The land and communities in Australia are quite diverse, challenging and most of all amazing! To be able to look after this land and the communities in which we live is a pathway to long living conservation of our precious resources.
On that note, Angela and I ventured to Noonkanbah in WA last month to conduct an Orientation with some indigenous participants from the Yungngora Aboriginal community whom were undertaking the Certificate III in Conservation and Land Management.
The participants were committed to undertaking this course to learn and develop skills in a variety of areas in Conservation and Land Management so they could implement this on their own land and with hopes of a Ranger program.

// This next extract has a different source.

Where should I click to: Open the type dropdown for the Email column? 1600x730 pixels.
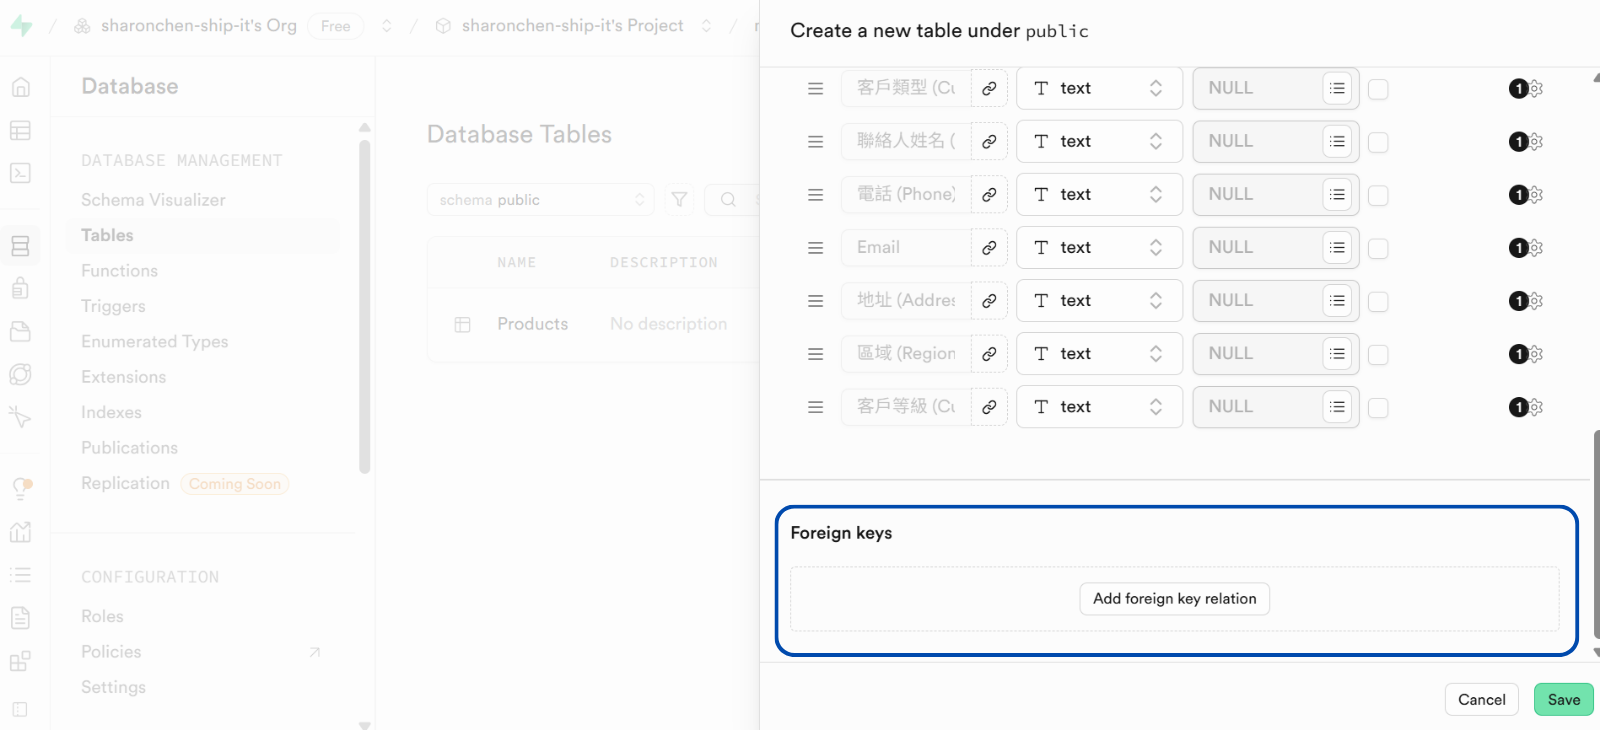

Travelling around 4-5hrs from Broome (missing the turn off to the dirt track which lead 75km inland to the community) and battling the sweltering conditions of 47 degree heat (where you can’t even escape to a nice cold shower because the ‘cold’ water that runs out of the tap is hot from the heat on the land) the trip was a truly amazing experience for us ‘city girls’, an eye opener to the land and communities we have in Australia and the groups of participants that BCA National take on to deliver such beneficial training.
Sleeping in shipping containers, watching the men in the community play their evening football game on the dirt football field, being taken on a tour of the community and the land and even watching a Goanna be captured for lunch was the most amazing experience of the Australian Outback and what and where BCA National can deliver!